Russian-born French artist (born 1956)

Tania Antoshina (Russian: Таня Антошина; born 1 May 1956, Krasnoyarsk, Soviet Union) is a Russian-born contemporary artist and curator based in Paris.
Antoshina is known for her contributions to post-Soviet and Eastern European feminist art, as well as for her artistic projects dedicated to ecology, Russian Cosmism, and the utopian imagination. Working at the intersection of sculpture, ceramics, installation, photography, video, and interdisciplinary practices, the artist explores the relationship between personal memory and collective history, addressing questions of identity, cultural continuity, and the preservation of knowledge in the context of social and political transformations.

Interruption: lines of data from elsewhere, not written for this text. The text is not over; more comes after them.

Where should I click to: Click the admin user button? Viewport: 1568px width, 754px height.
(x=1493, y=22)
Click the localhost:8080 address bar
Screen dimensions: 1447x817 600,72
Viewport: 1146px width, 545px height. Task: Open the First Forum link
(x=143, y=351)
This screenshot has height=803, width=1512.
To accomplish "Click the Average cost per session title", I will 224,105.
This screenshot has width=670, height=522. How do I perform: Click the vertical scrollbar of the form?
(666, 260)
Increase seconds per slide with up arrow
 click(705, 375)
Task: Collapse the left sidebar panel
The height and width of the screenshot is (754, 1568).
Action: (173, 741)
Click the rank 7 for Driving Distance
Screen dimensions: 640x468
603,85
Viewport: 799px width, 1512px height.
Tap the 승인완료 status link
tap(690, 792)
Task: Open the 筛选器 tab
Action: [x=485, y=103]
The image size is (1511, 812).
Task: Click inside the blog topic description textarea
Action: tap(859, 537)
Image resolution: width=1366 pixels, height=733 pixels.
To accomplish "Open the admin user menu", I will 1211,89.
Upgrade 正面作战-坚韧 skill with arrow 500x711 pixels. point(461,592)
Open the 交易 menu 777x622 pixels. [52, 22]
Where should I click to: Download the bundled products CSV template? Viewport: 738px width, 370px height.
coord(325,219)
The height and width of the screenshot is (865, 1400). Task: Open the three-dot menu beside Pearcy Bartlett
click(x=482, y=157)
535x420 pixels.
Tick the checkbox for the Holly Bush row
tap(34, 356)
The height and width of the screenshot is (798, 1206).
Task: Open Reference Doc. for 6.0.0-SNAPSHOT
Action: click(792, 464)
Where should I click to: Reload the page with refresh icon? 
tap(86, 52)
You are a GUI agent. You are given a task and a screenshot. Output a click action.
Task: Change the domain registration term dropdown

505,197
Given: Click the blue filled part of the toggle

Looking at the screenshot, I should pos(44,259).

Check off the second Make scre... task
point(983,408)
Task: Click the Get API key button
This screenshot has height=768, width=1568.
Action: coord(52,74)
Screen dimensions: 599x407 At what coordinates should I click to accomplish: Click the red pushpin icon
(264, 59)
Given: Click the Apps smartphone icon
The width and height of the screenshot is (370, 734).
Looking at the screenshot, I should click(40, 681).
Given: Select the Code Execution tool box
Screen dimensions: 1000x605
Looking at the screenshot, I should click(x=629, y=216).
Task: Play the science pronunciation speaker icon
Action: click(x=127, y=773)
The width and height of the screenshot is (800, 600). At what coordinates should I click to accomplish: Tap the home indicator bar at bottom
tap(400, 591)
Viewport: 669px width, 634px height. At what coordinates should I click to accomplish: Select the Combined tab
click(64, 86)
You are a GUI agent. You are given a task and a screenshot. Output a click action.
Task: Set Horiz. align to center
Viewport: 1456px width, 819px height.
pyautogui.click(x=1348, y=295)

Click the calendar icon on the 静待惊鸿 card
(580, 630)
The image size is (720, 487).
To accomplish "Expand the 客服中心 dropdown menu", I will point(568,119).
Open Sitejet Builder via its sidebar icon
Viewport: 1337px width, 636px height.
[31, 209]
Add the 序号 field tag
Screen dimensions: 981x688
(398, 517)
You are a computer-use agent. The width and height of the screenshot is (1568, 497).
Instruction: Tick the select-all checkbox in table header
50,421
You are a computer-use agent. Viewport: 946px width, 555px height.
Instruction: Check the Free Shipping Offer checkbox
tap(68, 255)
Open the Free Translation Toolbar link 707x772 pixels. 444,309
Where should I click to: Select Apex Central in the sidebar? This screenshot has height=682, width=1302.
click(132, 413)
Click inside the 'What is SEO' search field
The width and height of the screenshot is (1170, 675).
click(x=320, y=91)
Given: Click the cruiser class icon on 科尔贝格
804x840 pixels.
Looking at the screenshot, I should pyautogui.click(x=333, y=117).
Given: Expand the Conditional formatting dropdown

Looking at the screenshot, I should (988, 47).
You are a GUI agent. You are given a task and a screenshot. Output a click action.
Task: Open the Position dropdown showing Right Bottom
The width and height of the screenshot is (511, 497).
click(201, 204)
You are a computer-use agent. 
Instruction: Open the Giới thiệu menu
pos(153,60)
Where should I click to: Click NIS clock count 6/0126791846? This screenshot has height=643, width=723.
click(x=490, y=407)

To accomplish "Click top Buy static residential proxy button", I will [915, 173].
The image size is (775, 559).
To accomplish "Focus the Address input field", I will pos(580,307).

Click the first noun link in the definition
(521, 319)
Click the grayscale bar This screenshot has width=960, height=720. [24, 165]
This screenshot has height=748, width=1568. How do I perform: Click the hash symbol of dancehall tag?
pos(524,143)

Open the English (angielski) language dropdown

Antoshina's work gained prominence through projects such as Museum of a Woman, My Favorite Artists, Europe, Space Travelers, Blue Cities, Space Ark, Cold Land. Her artistic practice is examined within the context of feminist discourse, post-socialist identity, and contemporary interpretations of 20th-century utopian projects.
In 2015, Antoshina represented the Republic of Mauritius at the 56th Venice Biennale. Her works are held in public and private collections including the American University Museum, the National Museum of Women in the Arts, MUMOK, the State Russian Museum, the New Museum Weserburg Bremen, and others.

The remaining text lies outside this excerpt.